**Task brief**
Retype the records starting at the line containing "Identify the location" and ending at the line containing "(180, 492).", leaving out the pictures.

**Information given**
Start of Block
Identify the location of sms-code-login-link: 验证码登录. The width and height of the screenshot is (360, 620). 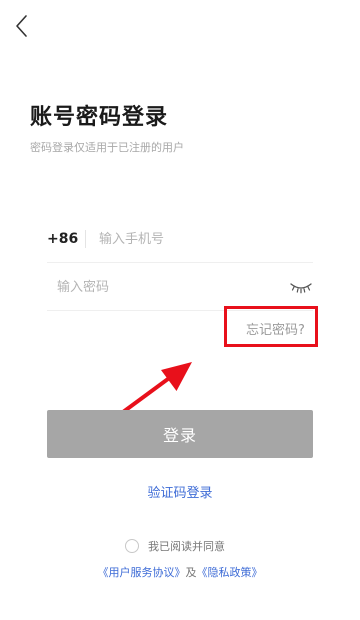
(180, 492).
End of Block
Start of Block
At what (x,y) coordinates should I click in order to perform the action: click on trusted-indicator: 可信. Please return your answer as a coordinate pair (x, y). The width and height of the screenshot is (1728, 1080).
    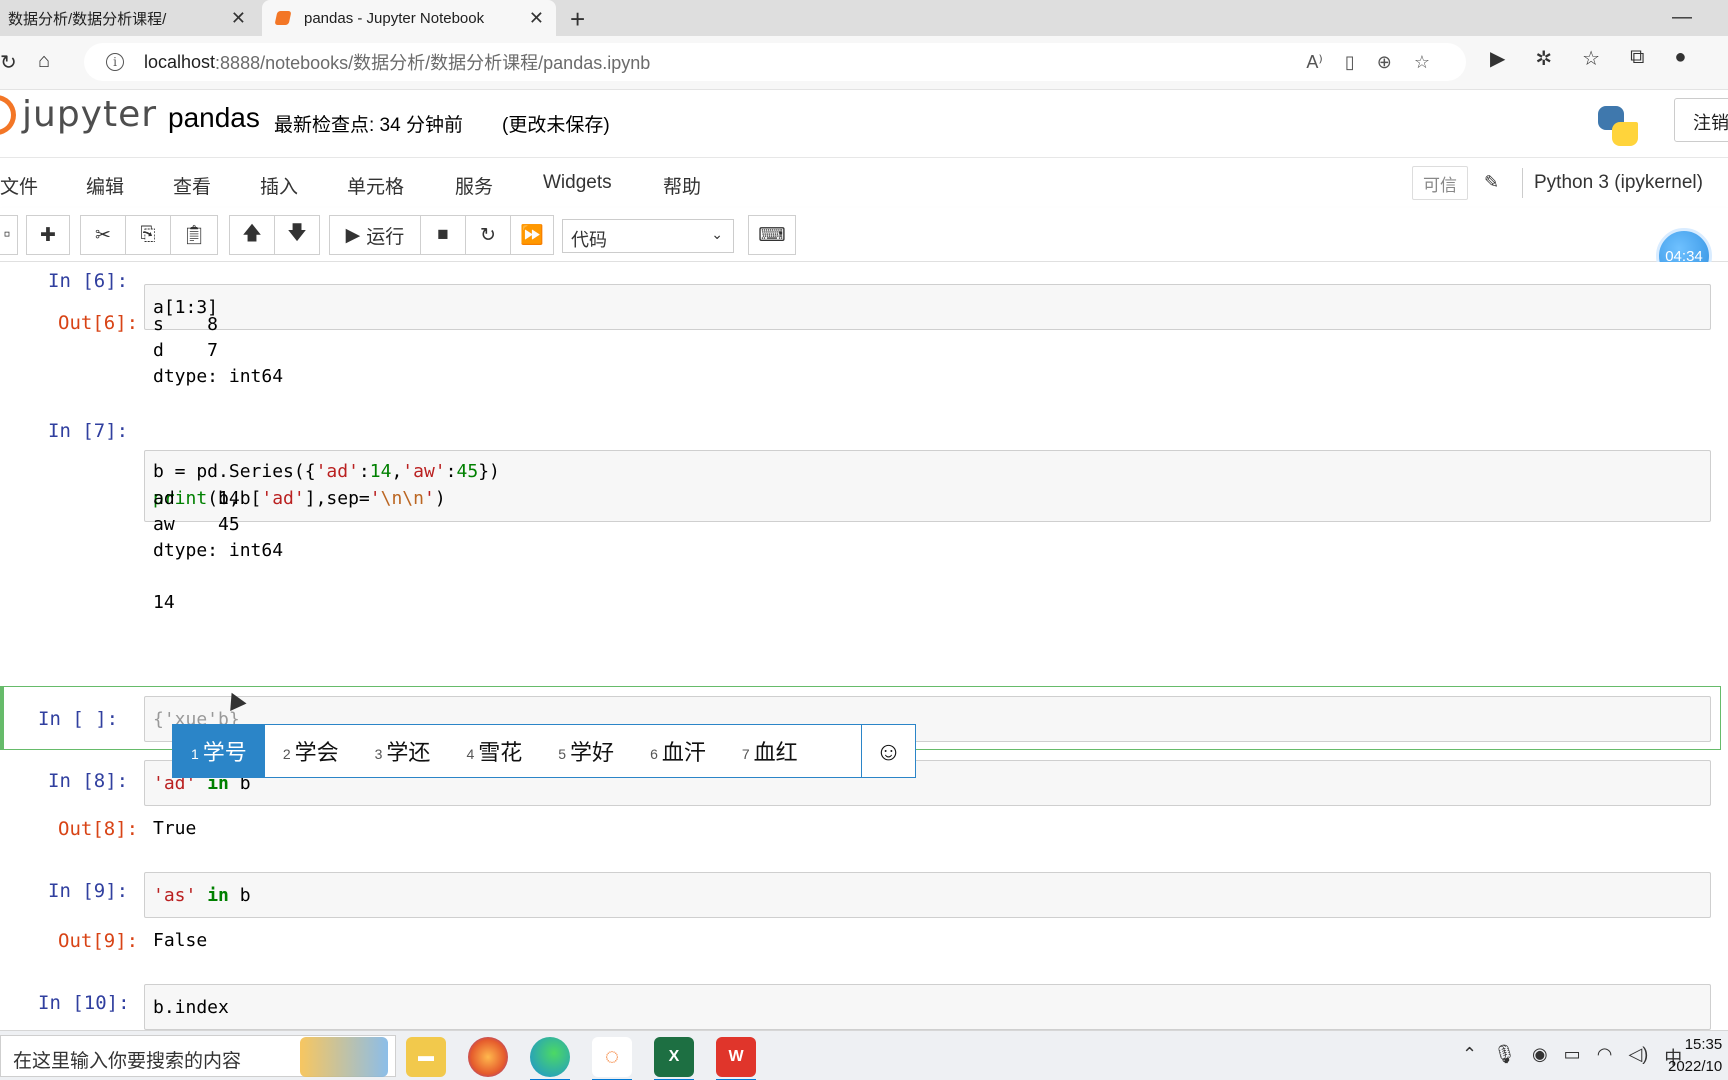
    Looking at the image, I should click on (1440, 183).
End of Block
Start of Block
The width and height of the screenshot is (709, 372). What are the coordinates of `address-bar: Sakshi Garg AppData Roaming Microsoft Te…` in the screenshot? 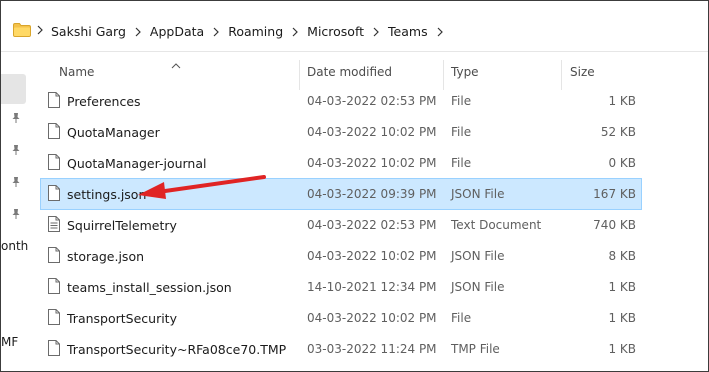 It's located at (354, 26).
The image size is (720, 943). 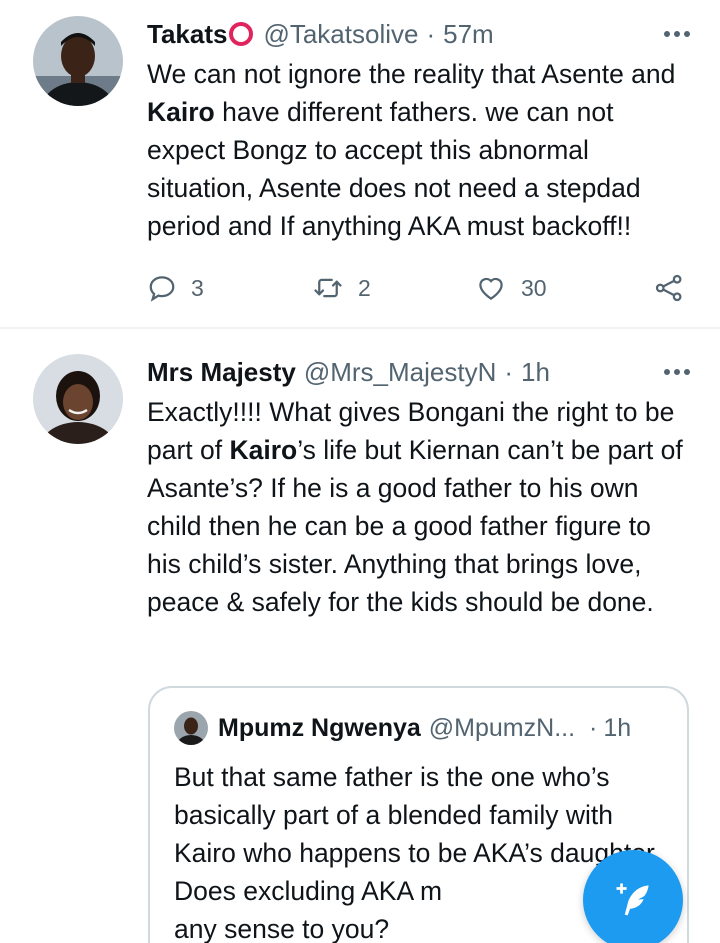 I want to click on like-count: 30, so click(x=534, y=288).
End of Block
**Result for this task**
Identify the location of sms-code-login-link: 验证码登录. The width and height of the screenshot is (360, 620). 
(180, 492).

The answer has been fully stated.